Skin Contact Wine: Meaning
If you’ve been hearing about skin contact wine, which has also been called orange wine or amber wine, you’re probably wondering about the skin contact wine meaning. What is it, anyway?
Is it made with oranges? What makes it different from white wine or red wine, or even rosé?
What Is Skin Contact Wine?
Skin contact wine is quite simple: white wine that has allowed the grape skins to sit in the must for weeks or even months during maceration.
It is interesting that we call this wine skin contact wine because technically all red wines are skin contact wines. Rosé, too, is a form of skin contact wine. But I suppose we take that for granted, whereas we take for granted that white wine is not made in this way.
So we take a wine that typically does not allow the white grape skins to sit in the must, and we instead allow the wine to make contact with those skins, flipping the typical production on its head, and now we call it skin contact wine.
Seems logical, right?
How Is Skin Contact Wine Made?
Traditional white wine is made in the same way as red wine with one exception.
To make red wine, red grapes are grown and harvested, crushed and macerated (the stems, seeds, and leaves are left in the must), and fermented, racked, aged, and bottled, with a few variations for secondary fermentation and racking.
There are also adjustments made like disgorgement and dosing for sparkling wines.
The only difference with white wine is the maceration step.
At first, it seems this difference was to clearly separate white wine from red wine.
Because white wine can be made from either red grapes or white grapes, the key to making this light-colored wine has always been to separate the skins from the must immediately after crushing out the juice.
This immediate removal results in not just a light-colored wine, but also a lighter flavor that calls for cooler temperatures and lighter pairings.
Breaking from tradition then was a bold move.
To make skin contact wine, wine makers would use white grapes only and then allow the skins, seeds, and stems to sit in the must for weeks or even months, producing a wide range of colors from dark yellow to orange and even dark amber.
Thus, the nicknames “orange wine” and “amber wine” have stuck.
And no, no oranges are used in the production of skin contact wine. It is a kind of misnomer for the wine as skin contact wine is not strictly orange.
History of Skin Contact Wine
The technique of making skin contact wine is said to have originated in the country of Georgia, in Eastern Europe, thousands of years ago. Indeed, Eastern European countries have lately been calling for recognition of the fact that wine making existed in these regions long before it ever did in Western Europe.
It makes sense when you think about it as those regions were populated by entire civilizations of people with a long history long before Western Europe was discovered and developed.
In Georgia, the preferred term for skin contact wine is “amber wine,” which at least makes more sense than “orange wine” as the color amber can translate to a wider range of hues than can the color orange.

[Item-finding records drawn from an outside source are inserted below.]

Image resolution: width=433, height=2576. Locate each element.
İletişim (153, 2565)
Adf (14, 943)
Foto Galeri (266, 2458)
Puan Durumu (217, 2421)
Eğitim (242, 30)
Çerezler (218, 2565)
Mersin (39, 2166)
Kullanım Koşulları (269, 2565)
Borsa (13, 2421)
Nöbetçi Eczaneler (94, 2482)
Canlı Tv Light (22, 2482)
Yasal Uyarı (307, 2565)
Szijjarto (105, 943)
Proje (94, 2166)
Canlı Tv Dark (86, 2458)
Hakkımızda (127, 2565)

The traditional method of making skin contact wine in Georgia is to allow the indigenous white grapes ferment in their skins in clay vessels called “quevri.” This approach is a bit of a harkening to the ancient discovery of wine in the first place.
The thinking goes that a farmer stored grapes in a vessel and the juice that was naturally crushed at the bottom of the vessel would have fermented and produced the first wine known to humans.
From Georgia, the practice moved across Europe and was taken up by wine makers in northern Italy in the early 1900s, and from there across the world.
Benefits of Skin Contact Wine
Aside from its relative novelty on the modern wine market in terms of something new to try, skin contact wines have benefits we can claim when choosing one of these varietals.
Bigger, Bolder Wine
Any time a wine has been allowed to ferment with its skins, stems, and seeds, we are going to get a bigger, bolder wine with stronger body and more flavor in addition to a complexity of flavors and aromas.
So, with skin contact wines we are now able to explore the range of fermented white grapes in the same ways we do with red wines.
Furthermore, all of the health benefits we tout with wine typically refer to red wine specifically because of the maceration process. Essentially, all the nutrients come from the skins and stems, so the longer they are allowed to make contact with the must, the better.
The same holds true then for skin contact wines. As the skins, stems, and seeds are allowed to sit in the must longer, we get those same benefits as we will in white wine – extra polyphenols, namely resveratrol.
Resveratrol is a phenolic compound that acts like an antioxidant and is what makes wine good for our hearts and our brains, keeping us young and healthy.
Skin Contact Wines to Try
To get you started exploring skin contact wines, you can try:
Biokult 2019 Naken, which is made with organic white grapes, is pink hued, and tastes citrusy.
Good Intentions 2018 Gris Diddly Dee Pinot Gris, which is a skin contact white that looks and tastes like a rosé.
Reyneke 2018 Reserve Biodynamic Sauvignon Blanc, which is at once rich and delicate and tastes of apples and pears.
Fritsch 2021 Zeit Orange Gruner Veltliner, which lands on the savory side of the palate.
It is up to wine makers and wine lovers alike to explore the full range of skin contact wines and decide for yourself what you prefer, and what you hope to make!